What the pandemic has taught us about work

The COVID-19 pandemic has been enormously disruptive. Personal freedom has been curtailed with many cities imposing travel restrictions locally and the ongoing limits on interstate and international travel. Science has been moved from the back room or basement into the spotlight as the world endeavoured to first understand the SARS-Cov-2 virus, and then create a vaccine within a year. All these, and many more, changes have been disruptive. But I want, for a moment, to focus on how work has changed.

Work is no longer a place we go. It has become a thing we do. Faced with limits in movement that stopped many from going home – there are still tens of thousands of Australians who are unable to return home, seeing loved ones, enjoying live entertainment and exercising we suddenly realised that work is not quite as impact as we all thought. While the focus of work for most people is to earn money to fund other activities, work has also become a way we define ourselves.

Our jobs have become how many people define themselves. At every social gathering, during the small talk part of the evening, discussion inevitably turns to the question of “What do you do?”. Interestingly, many people answer with “I’m a …”. They don’t say “I take amazing photographs of people during their happiest days”. They say “I’m a photographer”.

But COVID-19 changed things. Instead of the cashiers and shelf-stackers at your local supermarket being seen to have entry level or low-level jobs, they were suddenly elevated to essential workers. Frontline healthcare were acknowledged, rightfully so, as heroes. And, for many of the rest of us, we were thrust into working from home. And we learned something important.

Work is something we do – not a place we go to. And, with so many people having to balance home schooling, realising that seeing friends and family is critical and that physical and mental health can be fragile there has been a shift in priorities. Suddenly, people see work as something that can be shifted to accomodate life rather than life fitting in around work.

If we have learned anything over the last year – it’s that work is not the most important thing in our lives. It’s not unimportant – but its place in the list of life’s priorities has shifted.

(Collected data entries)
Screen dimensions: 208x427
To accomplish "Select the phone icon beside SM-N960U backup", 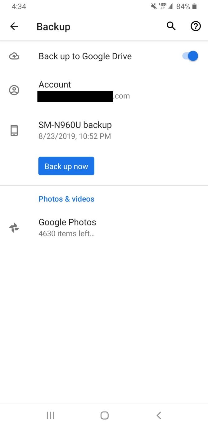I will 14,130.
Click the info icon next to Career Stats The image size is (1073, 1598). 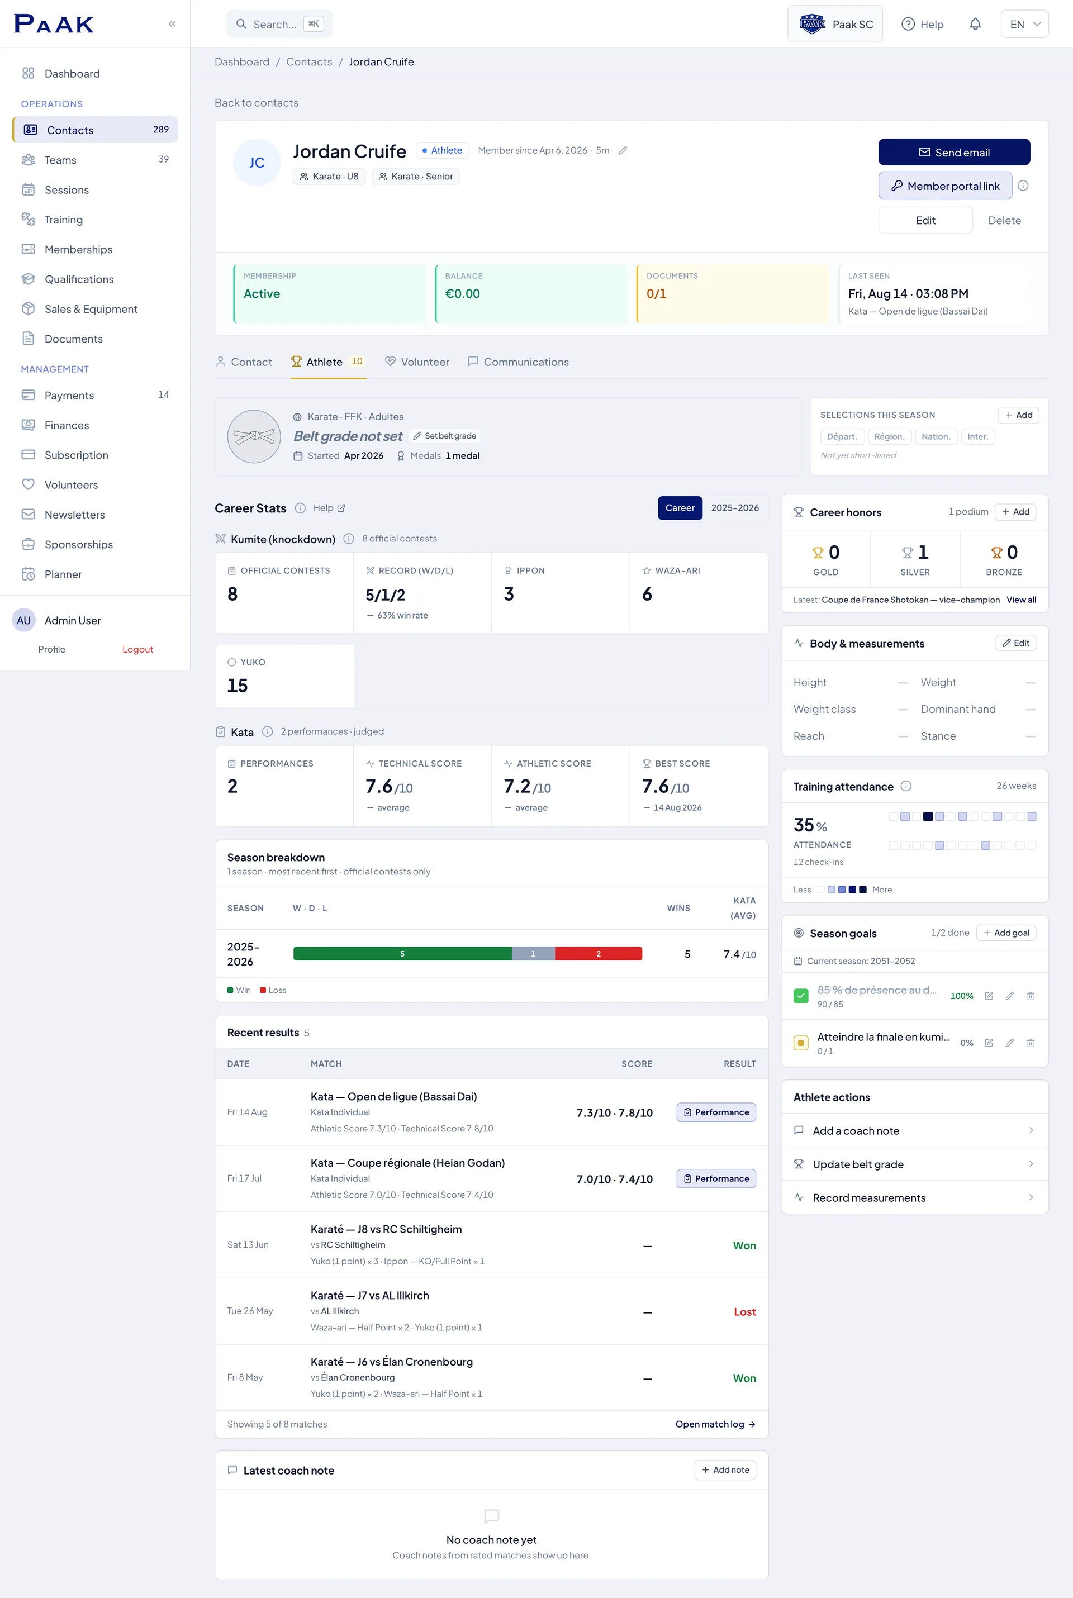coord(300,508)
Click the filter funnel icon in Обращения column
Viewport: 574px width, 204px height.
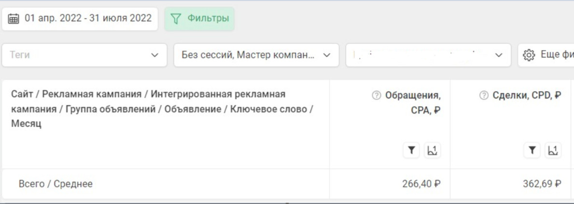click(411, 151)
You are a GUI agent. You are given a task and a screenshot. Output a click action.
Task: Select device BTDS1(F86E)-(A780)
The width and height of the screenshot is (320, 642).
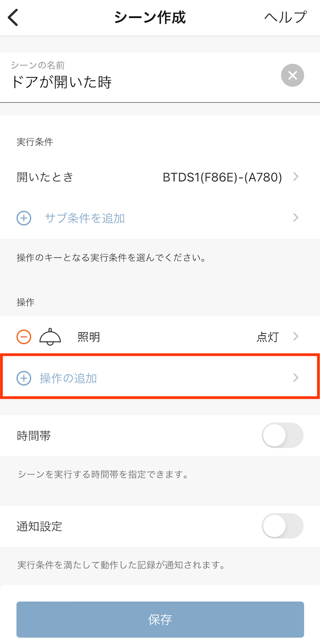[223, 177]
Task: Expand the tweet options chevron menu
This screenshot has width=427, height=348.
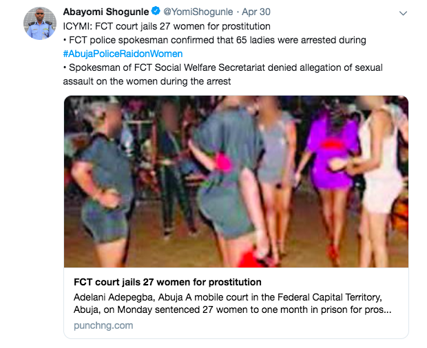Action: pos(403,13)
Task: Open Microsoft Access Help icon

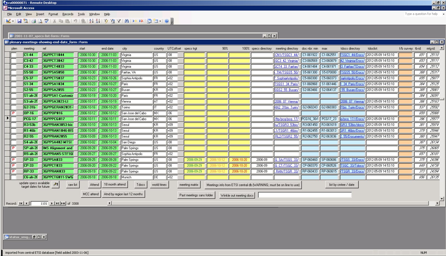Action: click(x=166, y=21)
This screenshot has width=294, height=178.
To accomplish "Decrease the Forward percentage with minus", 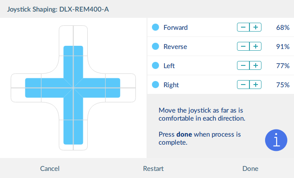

AIM OF THE TASK:
List every activity that, according to the piece on how the pandemic changed work, limits in movement stopped many people from doing.

SOLUTION BELOW:
- Going home
- Seeing loved ones
- Enjoying live entertainment
- Exercising